Si nous complétons, en ajoutant des minuscules italisées et en gras, nous avons :

։ՅԽԶ։ԹՎ։ Ի ՔրիստոՍ
ՓՈԽեՑաւ ՏէՐ ՄԱՇԴոց

Ce qui s’analyse ainsi :

  • ։ՅԽԶ։ [de part et d'autre des lettres on trouve ":", il s'agit donc d'un nombre, en l'occurrence 346. Il s'agit d'une date selon l'ancien calendrier. Il faut donc ajouter 551 pour obtenir 897 dans notre calendrier]
  • ԹՎ։ [forme de թուական = (à la) date]
  • Ի [prép. dans +Acc]
  • ՔրիստոՍ [Christ]
  • ՓՈԽեՑաւ [verbe փոխեմ = trépasser, décéder, aoriste médio-passif 3e pers.sg.]
  • ՏէՐ [seigneur]
  • ՄԱՇԴոց [Machtots]

La traduction de cette épitaphe d’une extrême sobriété est :

En l’an 346, le Seigneur Machtots est décédé dans le Christ.

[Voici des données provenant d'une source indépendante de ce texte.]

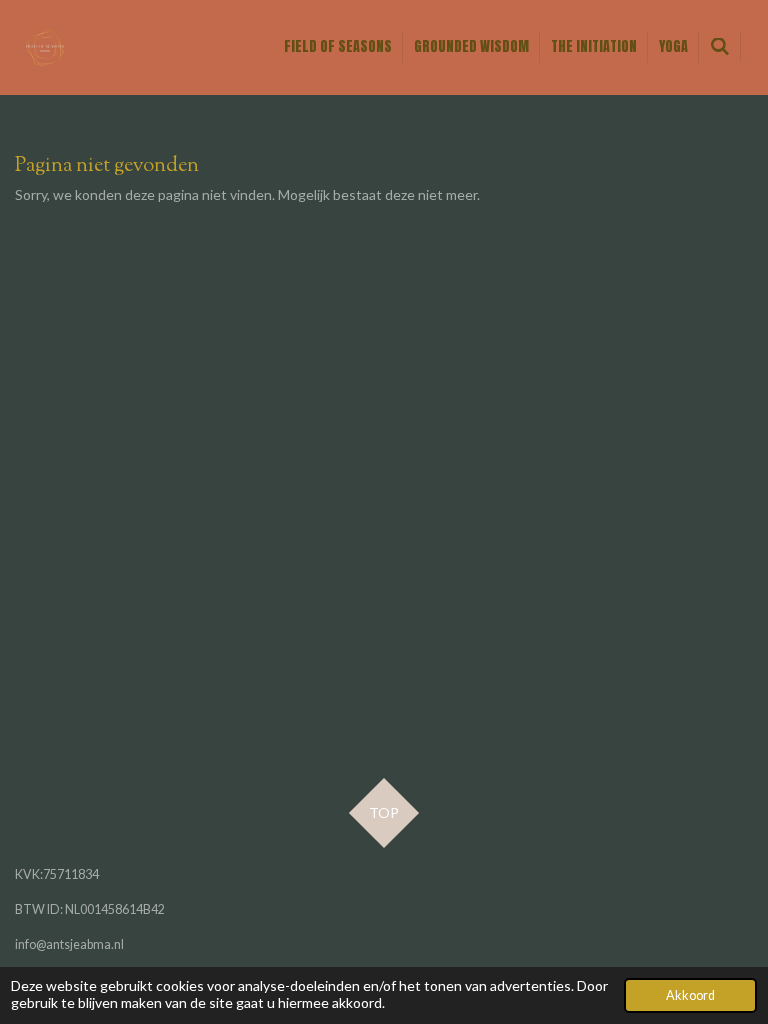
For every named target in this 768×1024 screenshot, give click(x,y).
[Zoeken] (720, 46)
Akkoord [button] (690, 995)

Le Catholicos Machtots Ier (833 – 898) était originaire du village de Elivart, dans la province du Kotayk. Ce même village, trois siècles auparavant, avait donné naissance à un autre catholicos : Movses II (574-604). Son pontificat ne dura que 7 mois (de 897 à 898). Il était le 49e catholicos.

Pour en savoir plus sur le Catholicos Machtots :

NBHL = Nor baúgirì haykazean lezui, 1837, Nouveau dictionnaire de la langue arménienne

Merci à Agnès Ouzounian pour ses conseils qui m’ont aidé dans la rédaction de cette page.


Web 2.0 et épigraphie arménienne, suite

Après avoir réuni un groupe de photographes qui publient leurs photographies sur Flickr et sont intéressés pour partager leurs photos sur le thème de l’épigraphie arménienne, je viens de découvrir un nouvel outil. Il s’agit d’un site très web 2.0 qui utilise une RIA (application internet riche) pour permettre de créer des albums photos ou des livres illustrés. Cet outil, c’est Mixbook.

Je me suis tout de suite créer un compte pour concevoir un album pour y placer mes photos. Mixbook est bien conçu et a nouer des partenariats multiples. Ainsi, j’ai pu par exemple importer les photos que j’avais téléchargé dans Flickr. Il m’a suffit pour cela d’autoriser Mixbook et se connecter à mon compte Flickr.

La solution permet de commencer avec la fabrication d’un pur album photo. Mais il est aussi possible de faire beaucoup sophistiqué et de créer des livres numériques car on peut ajouter du texte. Seule ombre pour le moment, nos caractères accentués du français ne passe pas.


Web 2.0 et épigraphie arménienne

Les réseaux sociaux sont l’une des grandes réussites du web 2.0. Le site de partage de photographies Flickr est l’un de ces réseaux qui est particulièrement réussi. Comme je suis à la recherche de bonnes photographies de témoignages épigraphiques de langue arménienne, je ne pouvais pas me contenter de mes seules photos. J’ai donc créer un groupe Flickr consacré à l’épigraphie arménienne.

En à peine 5 semaines, ce sont déjà plus de 100 photographies qui ont été publiées dans ce groupe. Quant aux membres du groupe, ils sont plus de 10. Si vous avez d’autres clichés, je vous invite à prendre part à cette expérience de partage. Vous pouvez aussi commenter certaines photos.

Ainsi, le web 2.0 contribue à la constitution d’un fonds documentaire épigraphique … où chacun peut prendre sa part.